¿POR QUÉ REPETIR MENTALMENTE: GRACIAS, TE AMO?


En nuestros primeros seis años de vida, nuestro subconsciente se programa con lo que aprendemos de nuestros padres y de las personas que tenemos a nuestro alrededor. Pero además, parte de esa programación la traemos heredada en nuestro ADN.

Por otro lado, se sabe que todo lo repetitivo se graba en nuestro subconsciente (también lo que está marcado por emociones y creencias).
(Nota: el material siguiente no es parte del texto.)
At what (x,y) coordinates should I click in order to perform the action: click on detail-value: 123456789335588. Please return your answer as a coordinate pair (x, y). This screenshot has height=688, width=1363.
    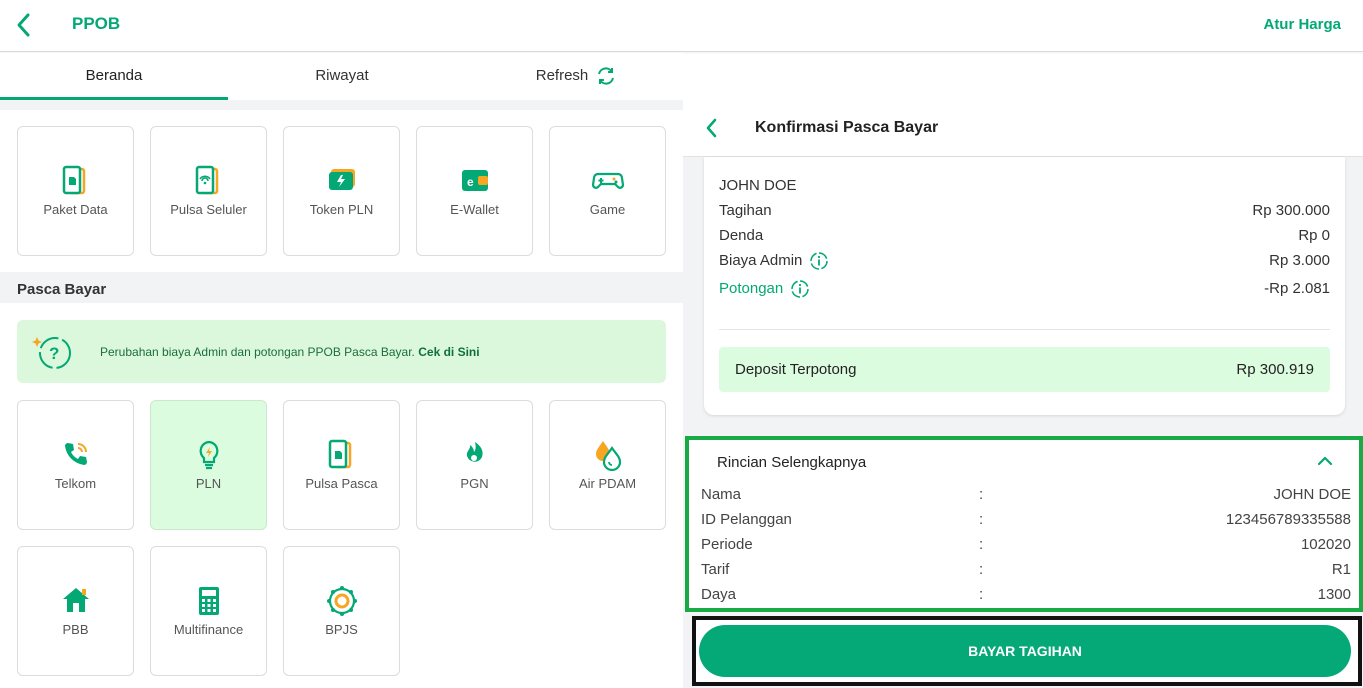
    Looking at the image, I should click on (1288, 520).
Así que, si queremos limpiar nuestros programas mentales -esos que nos hacen la vida más difícil y no dejan que la inspiración guíe nuestra vida de forma perfecta-, no queda otra cosa que adquirir un hábito para este fin.

Las palabras: gracias y te amo, tienen la capacidad de borrar esos programas. Por eso es tan poderoso tener la costumbre de repetirlas (no es necesario sentir ni gratitud ni amor, sólo decirlas mentalmente).

Al principio, uno de los obstáculos será que, con frecuencia, te olvidarás repetirlas. Ponle empeño hasta que consigas hacerlo automáticamente y así, comprobarás lo efectivo que es como técnica de resolución de problemas.

Si es necesario, utiliza recordatorios: pega papeles con las palabras en diferentes zonas de la casa (en la nevera es genial ;) ), ponte una pulsera que te lo recuerde, etc. Además, es importante asociar la repetición de palabras con aquello que sea rutinario: el aseo personal, limpiar la casa, el trayecto al trabajo, esperar en las colas del banco, de la tienda... De esa forma, conseguirás antes tu propósito.

Por muy absurdo que te parezca esto de repetir gracias, te amo (no importa el orden, o si eliges sólo una de las dos) te aseguro por experiencia propia y por miles de personas que lo practican, que funciona. Es curioso -por la simplicidad de esta técnica-, que tenga tanto efecto, pero cuando lo hagas a menudo, verás que todo a tu alrededor empieza a cambiar. Eso sí, no olvides las tres claves para que funcione de verdad.

Si sientes que tu vida va como a cámara lenta, que hay bloqueos o aspectos que no te llenan o, incluso, que se presentan como problemas, no dudes en usar la repetición de palabras. Además, si continuas aún cuando eso se haya solucionado (normalmente, de la manera que menos te esperas pero perfecta para ti y para los que te rodean), te mantendrás en ese fluir (tendrás inspiraciones que te ayudarán a tener la vida más fácil) y, además, dicen que actúa como preventivo de problemas.

Como ves ¡no tienes nada que perder! Pues ni siquiera los demás tienen que saber que lo estás practicando, si es que no quieres que lo sepan. Tampoco requiere detener tu actividad, ni estar en un sitio tranquilo, apartado, ni mucho menos en estado meditativo. ¡Es 100% apto para la ajetreada vida occidental!

¿Te animas a probar eso de repetir mentalmente: gracias, te amo -si es que aún no lo has hecho-? Cuéntame.